++++ Records supplied ++++
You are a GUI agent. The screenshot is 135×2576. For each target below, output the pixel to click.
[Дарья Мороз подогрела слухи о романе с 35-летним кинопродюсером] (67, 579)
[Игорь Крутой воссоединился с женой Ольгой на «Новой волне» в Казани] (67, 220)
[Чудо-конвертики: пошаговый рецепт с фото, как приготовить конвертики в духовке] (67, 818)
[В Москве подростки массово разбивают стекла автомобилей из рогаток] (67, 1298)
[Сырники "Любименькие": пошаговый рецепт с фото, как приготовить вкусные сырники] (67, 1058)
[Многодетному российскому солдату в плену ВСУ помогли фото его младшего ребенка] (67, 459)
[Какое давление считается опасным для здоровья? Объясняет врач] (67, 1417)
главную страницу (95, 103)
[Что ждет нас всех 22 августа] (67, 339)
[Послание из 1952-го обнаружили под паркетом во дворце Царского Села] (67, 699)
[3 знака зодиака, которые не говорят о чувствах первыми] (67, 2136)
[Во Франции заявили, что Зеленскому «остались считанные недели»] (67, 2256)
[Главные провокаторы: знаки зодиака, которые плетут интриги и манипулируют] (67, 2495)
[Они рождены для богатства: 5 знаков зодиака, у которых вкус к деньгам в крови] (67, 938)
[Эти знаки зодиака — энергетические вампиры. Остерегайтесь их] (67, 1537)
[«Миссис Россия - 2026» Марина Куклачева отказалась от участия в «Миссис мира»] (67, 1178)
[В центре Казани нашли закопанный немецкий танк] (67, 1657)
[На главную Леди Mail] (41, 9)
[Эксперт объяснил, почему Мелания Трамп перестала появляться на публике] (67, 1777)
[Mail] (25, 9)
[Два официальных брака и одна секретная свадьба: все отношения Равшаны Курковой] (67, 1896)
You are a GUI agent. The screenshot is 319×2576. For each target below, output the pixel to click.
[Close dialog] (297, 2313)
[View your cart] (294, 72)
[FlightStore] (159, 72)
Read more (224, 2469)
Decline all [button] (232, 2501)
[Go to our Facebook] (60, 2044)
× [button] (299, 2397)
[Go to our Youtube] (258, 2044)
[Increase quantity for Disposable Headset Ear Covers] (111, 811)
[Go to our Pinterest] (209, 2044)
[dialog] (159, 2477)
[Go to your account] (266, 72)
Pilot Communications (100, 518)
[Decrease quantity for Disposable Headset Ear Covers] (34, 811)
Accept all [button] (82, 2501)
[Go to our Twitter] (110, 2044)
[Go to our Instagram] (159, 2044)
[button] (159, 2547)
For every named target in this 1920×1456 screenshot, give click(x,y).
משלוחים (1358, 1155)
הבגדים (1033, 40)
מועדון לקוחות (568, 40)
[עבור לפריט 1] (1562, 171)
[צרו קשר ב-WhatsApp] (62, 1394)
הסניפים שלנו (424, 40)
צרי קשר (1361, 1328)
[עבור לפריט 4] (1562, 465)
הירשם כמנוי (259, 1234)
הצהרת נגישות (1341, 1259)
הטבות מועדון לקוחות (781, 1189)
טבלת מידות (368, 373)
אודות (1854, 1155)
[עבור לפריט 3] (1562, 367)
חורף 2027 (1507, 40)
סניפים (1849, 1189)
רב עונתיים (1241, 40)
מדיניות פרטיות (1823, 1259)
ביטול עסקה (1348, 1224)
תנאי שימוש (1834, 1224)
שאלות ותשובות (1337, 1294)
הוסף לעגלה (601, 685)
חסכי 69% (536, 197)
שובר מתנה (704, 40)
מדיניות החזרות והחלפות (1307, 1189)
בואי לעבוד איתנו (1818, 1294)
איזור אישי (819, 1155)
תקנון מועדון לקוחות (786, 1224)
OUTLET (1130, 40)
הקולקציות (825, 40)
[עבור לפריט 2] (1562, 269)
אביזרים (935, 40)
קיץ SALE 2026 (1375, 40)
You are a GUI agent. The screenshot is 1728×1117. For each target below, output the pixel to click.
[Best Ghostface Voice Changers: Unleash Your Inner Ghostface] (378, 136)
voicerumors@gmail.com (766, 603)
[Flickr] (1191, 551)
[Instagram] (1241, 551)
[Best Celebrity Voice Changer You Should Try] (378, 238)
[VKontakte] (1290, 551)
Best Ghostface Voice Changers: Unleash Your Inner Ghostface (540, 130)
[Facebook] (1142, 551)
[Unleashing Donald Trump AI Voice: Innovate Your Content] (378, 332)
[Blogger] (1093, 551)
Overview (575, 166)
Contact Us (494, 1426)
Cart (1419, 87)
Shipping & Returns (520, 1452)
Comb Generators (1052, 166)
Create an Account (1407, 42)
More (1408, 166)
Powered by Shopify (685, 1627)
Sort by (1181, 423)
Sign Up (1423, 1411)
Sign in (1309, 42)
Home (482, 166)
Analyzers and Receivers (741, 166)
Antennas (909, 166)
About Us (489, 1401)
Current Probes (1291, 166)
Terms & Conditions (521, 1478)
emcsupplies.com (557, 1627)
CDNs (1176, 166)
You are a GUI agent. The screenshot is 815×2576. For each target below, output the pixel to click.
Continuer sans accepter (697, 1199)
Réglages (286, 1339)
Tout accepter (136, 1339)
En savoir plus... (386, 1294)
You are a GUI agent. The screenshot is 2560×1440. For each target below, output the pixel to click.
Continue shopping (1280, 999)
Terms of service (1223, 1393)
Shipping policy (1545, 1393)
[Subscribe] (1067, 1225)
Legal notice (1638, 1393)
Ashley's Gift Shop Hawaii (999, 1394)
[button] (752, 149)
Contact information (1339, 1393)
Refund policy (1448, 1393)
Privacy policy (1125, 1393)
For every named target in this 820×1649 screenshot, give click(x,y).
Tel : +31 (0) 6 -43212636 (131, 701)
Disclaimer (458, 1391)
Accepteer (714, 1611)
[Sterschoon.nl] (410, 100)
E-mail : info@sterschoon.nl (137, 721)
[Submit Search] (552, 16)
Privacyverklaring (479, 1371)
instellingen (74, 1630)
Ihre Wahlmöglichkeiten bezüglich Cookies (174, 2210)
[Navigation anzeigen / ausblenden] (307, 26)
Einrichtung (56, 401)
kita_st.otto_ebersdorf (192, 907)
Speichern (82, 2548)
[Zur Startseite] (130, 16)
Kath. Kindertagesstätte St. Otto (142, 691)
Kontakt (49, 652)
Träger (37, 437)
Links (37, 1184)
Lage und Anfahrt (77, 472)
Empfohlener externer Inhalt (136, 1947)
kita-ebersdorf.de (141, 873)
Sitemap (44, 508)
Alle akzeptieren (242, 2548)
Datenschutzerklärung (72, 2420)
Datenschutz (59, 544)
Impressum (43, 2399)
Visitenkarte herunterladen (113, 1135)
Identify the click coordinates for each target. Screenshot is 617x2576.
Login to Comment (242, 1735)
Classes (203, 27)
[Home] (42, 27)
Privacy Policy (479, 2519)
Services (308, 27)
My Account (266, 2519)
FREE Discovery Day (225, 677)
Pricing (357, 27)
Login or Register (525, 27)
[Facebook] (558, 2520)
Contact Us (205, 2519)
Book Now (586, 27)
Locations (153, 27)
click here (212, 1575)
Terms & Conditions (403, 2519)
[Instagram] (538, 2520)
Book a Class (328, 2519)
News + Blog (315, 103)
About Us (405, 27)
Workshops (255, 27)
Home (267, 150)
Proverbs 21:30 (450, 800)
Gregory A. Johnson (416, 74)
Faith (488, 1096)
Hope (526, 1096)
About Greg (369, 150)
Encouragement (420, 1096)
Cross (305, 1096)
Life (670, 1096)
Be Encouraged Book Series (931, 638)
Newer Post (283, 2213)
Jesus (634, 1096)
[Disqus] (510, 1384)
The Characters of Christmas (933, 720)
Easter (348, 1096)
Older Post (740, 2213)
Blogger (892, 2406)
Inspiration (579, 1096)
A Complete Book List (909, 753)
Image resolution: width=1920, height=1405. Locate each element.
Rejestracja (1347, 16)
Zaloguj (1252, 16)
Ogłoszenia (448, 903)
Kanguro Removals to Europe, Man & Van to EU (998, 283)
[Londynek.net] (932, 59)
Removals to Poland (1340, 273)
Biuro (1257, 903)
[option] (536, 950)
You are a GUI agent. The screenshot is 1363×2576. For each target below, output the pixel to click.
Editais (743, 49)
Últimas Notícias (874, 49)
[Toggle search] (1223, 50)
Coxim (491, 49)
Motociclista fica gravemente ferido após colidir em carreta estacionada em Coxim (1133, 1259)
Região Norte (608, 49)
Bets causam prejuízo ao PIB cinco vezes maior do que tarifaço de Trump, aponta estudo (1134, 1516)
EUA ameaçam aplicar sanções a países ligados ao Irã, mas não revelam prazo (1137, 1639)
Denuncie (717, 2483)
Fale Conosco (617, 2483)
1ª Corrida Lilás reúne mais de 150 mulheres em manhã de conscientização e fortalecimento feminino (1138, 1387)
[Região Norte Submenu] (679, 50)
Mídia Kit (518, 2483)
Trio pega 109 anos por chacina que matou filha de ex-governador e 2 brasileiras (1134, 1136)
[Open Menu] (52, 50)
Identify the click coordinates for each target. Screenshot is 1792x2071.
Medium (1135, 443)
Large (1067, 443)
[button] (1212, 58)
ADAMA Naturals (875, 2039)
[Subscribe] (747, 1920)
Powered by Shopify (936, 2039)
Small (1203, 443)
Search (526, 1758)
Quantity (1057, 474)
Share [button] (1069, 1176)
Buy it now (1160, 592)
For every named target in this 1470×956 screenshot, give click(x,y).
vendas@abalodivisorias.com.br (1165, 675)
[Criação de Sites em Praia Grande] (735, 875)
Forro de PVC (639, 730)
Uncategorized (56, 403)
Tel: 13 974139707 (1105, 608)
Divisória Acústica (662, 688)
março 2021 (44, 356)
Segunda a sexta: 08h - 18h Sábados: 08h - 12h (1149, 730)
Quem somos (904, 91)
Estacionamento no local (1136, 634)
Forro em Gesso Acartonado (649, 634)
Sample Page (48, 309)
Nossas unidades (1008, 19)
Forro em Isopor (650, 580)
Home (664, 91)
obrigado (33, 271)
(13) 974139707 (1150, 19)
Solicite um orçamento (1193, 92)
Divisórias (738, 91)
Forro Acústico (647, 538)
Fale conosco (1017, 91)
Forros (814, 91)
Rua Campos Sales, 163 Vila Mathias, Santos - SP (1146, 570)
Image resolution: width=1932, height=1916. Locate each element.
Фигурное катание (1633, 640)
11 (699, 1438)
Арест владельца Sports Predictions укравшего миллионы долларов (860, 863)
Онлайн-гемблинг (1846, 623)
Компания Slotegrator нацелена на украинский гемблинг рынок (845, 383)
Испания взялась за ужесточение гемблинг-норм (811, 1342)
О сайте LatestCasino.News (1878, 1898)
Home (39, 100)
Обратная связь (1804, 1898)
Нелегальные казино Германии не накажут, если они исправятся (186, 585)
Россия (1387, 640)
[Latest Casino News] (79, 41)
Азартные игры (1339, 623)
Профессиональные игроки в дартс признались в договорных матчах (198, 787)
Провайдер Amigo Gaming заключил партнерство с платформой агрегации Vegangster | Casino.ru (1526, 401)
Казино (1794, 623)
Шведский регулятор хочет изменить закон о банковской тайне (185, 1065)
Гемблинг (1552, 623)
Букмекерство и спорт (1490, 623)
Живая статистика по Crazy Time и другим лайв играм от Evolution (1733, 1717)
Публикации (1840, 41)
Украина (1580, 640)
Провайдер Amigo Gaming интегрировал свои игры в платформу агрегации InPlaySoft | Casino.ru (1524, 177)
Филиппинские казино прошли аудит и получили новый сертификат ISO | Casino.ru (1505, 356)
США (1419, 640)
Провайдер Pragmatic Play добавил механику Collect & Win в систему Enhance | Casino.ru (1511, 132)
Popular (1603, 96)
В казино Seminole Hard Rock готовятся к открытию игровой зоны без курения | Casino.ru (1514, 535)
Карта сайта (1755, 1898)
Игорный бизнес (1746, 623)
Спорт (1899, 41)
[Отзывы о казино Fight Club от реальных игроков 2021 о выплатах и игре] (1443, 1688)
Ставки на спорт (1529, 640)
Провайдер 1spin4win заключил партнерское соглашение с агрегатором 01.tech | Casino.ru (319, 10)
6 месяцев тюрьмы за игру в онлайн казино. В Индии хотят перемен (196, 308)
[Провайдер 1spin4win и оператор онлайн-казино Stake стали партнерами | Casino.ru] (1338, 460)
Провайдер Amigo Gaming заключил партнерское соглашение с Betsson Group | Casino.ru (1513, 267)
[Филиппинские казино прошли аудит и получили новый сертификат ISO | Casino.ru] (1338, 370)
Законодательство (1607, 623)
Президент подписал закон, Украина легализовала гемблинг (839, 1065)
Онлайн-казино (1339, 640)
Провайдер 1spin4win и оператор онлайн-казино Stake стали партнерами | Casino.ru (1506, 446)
++++
Search the entries for the word "Headset" and copy every line that has it.

[Increase quantity for Disposable Headset Ear Covers] (111, 811)
[Decrease quantity for Disposable Headset Ear Covers] (34, 811)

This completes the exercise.